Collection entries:
»»
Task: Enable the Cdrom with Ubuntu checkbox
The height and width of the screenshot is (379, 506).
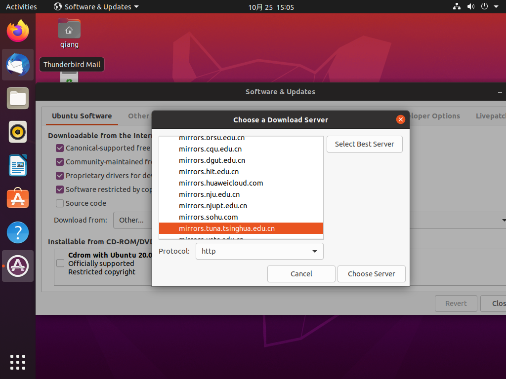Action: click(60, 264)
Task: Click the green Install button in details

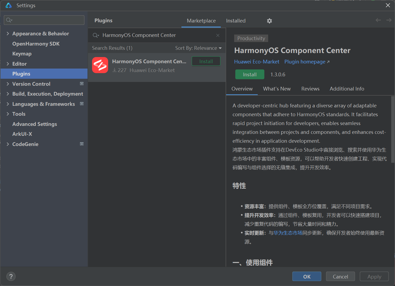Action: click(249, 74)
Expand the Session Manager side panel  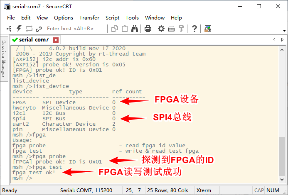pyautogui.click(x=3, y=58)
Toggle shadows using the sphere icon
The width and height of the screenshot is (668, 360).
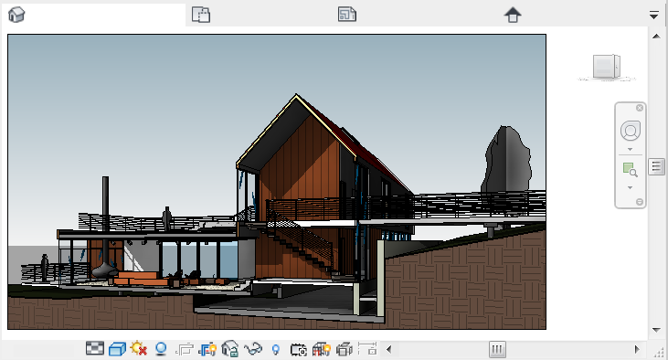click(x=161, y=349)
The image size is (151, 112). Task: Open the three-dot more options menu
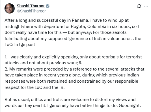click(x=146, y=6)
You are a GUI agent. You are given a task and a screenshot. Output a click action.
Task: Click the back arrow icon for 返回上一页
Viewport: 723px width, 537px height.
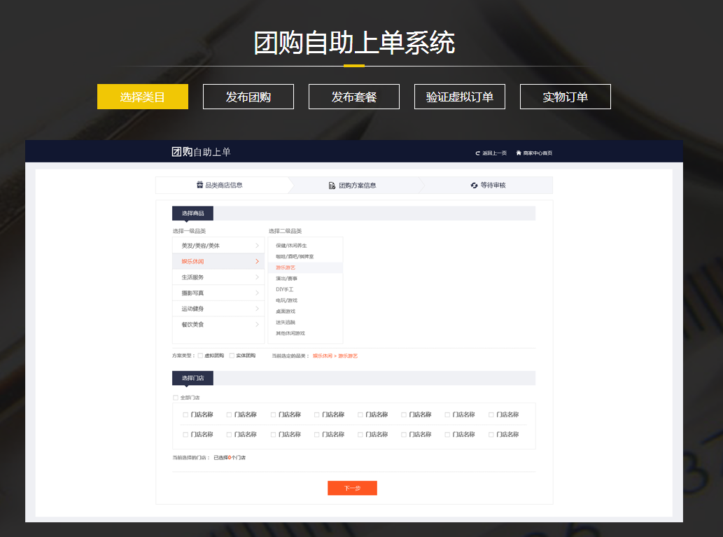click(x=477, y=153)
««
»»
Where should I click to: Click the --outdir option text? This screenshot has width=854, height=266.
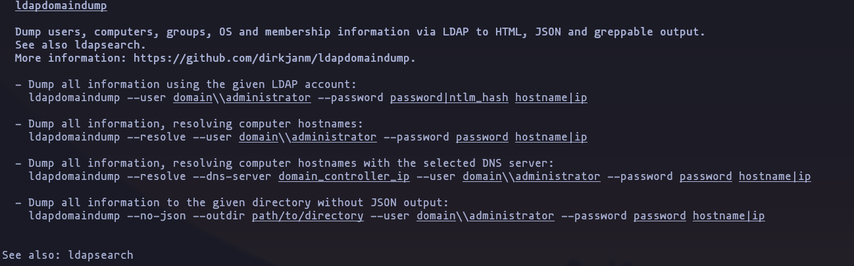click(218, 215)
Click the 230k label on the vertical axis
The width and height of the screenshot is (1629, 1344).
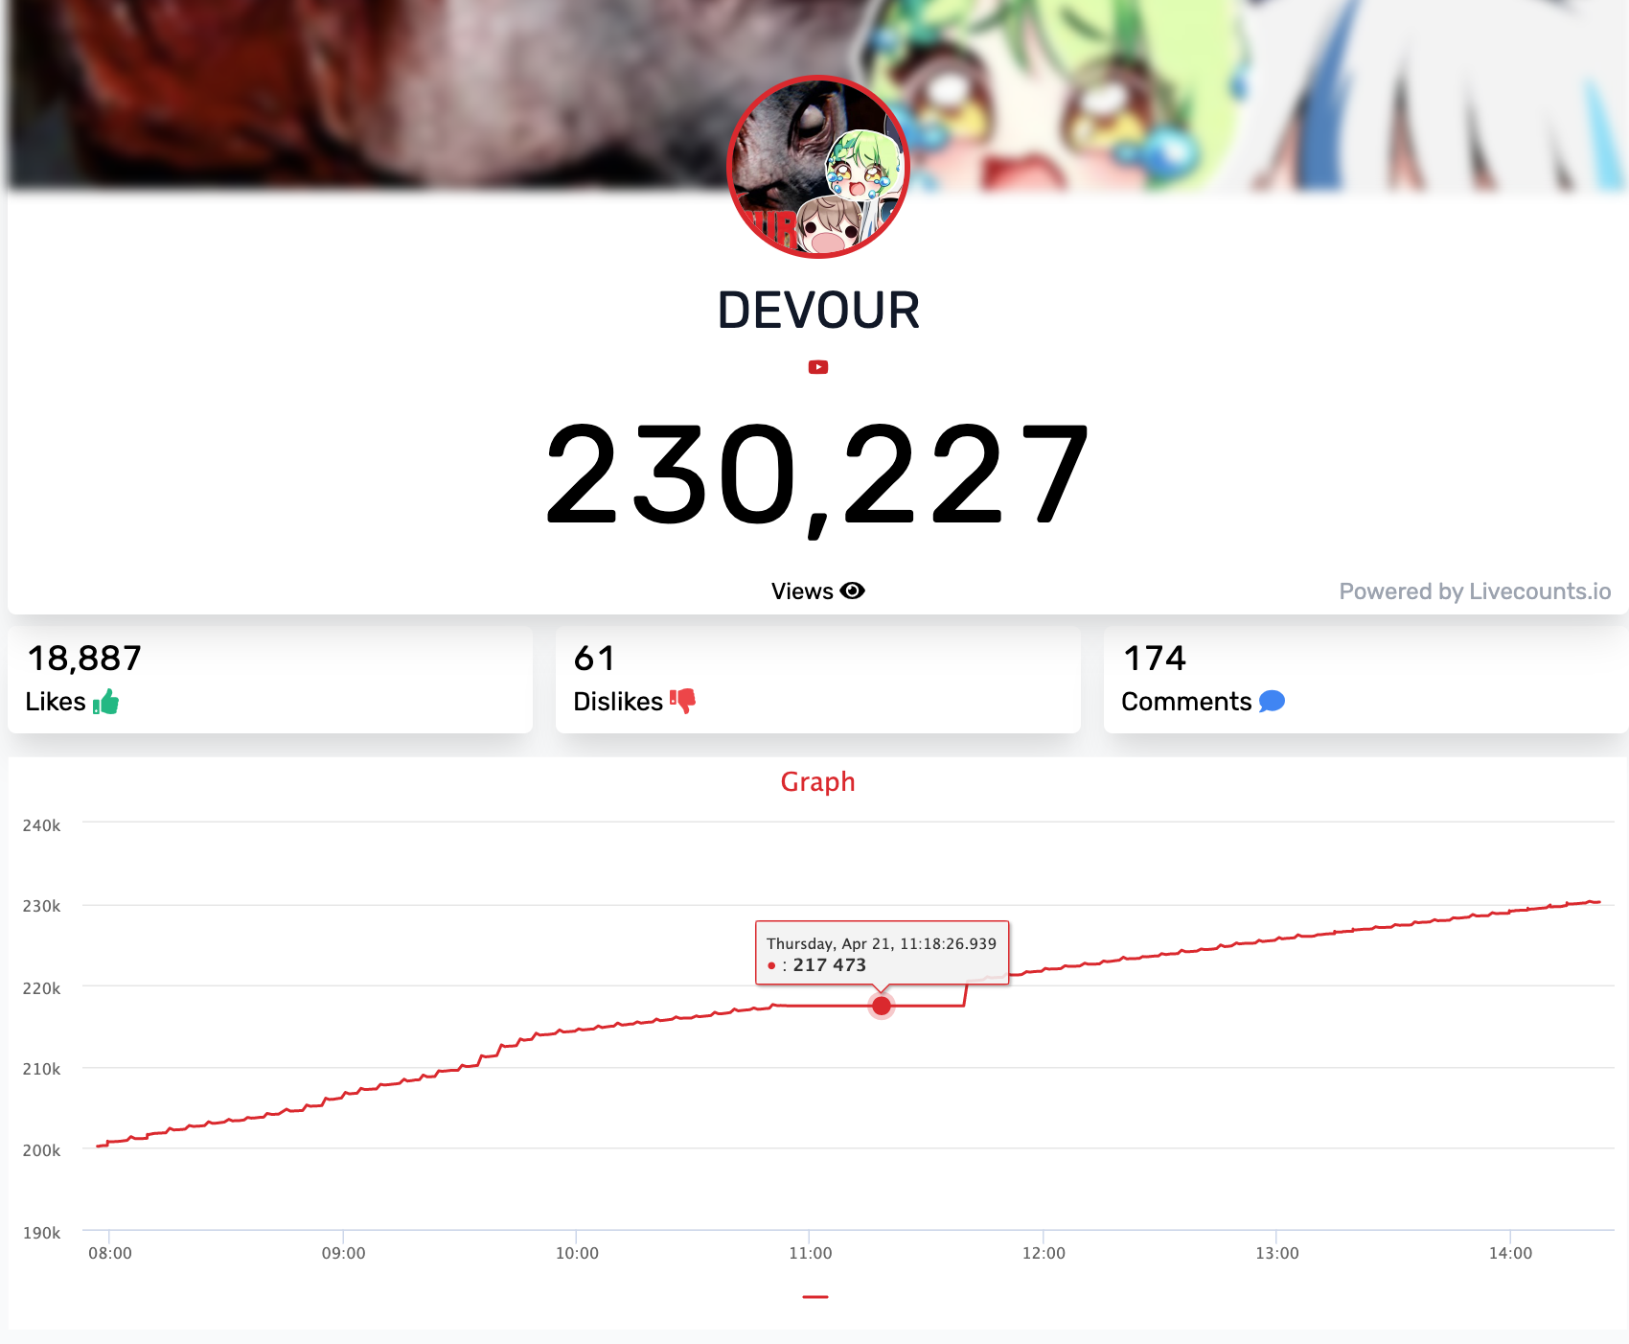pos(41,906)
««
»»
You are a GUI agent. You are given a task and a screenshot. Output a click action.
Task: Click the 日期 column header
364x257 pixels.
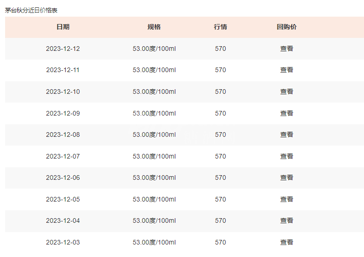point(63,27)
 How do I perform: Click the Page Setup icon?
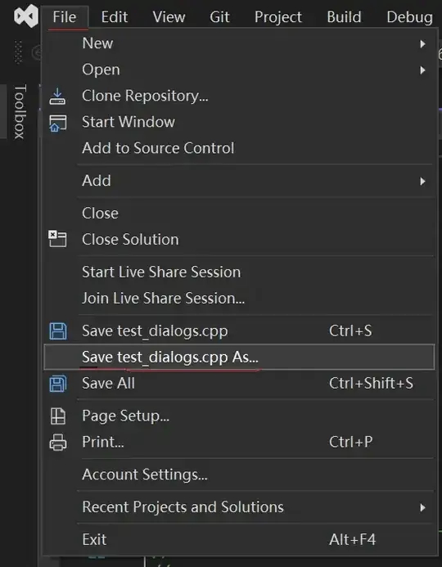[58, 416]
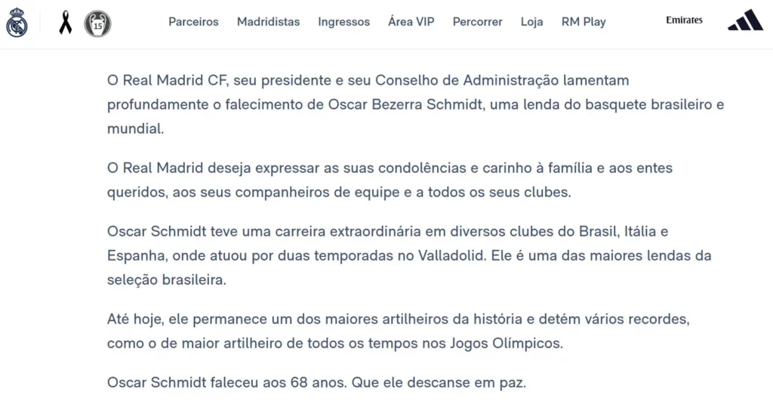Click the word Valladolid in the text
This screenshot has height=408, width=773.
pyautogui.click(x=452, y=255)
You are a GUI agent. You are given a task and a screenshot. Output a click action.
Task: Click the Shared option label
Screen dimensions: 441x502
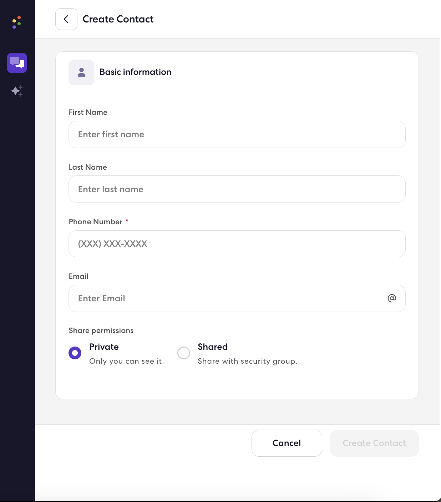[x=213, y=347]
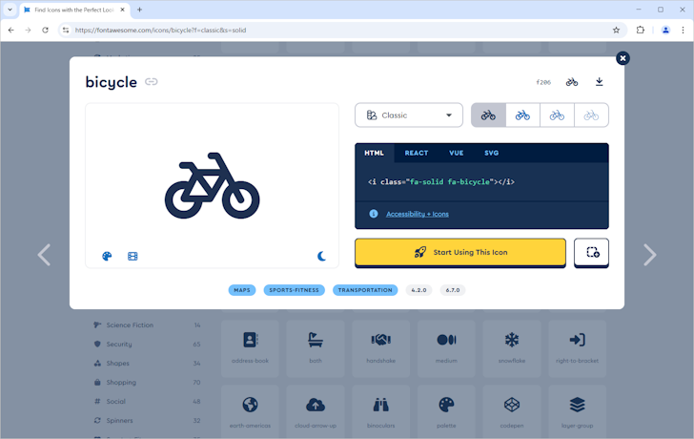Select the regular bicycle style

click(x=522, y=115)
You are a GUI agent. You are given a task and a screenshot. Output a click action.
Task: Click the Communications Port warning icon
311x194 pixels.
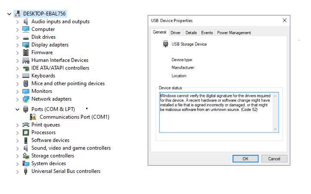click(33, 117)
««
● **PROBLEM DESCRIPTION**: Pull every line with the word "label" from the data.

● **PROBLEM SOLUTION**:
Click the 230k label on the vertical axis
Task: Click the Shared option label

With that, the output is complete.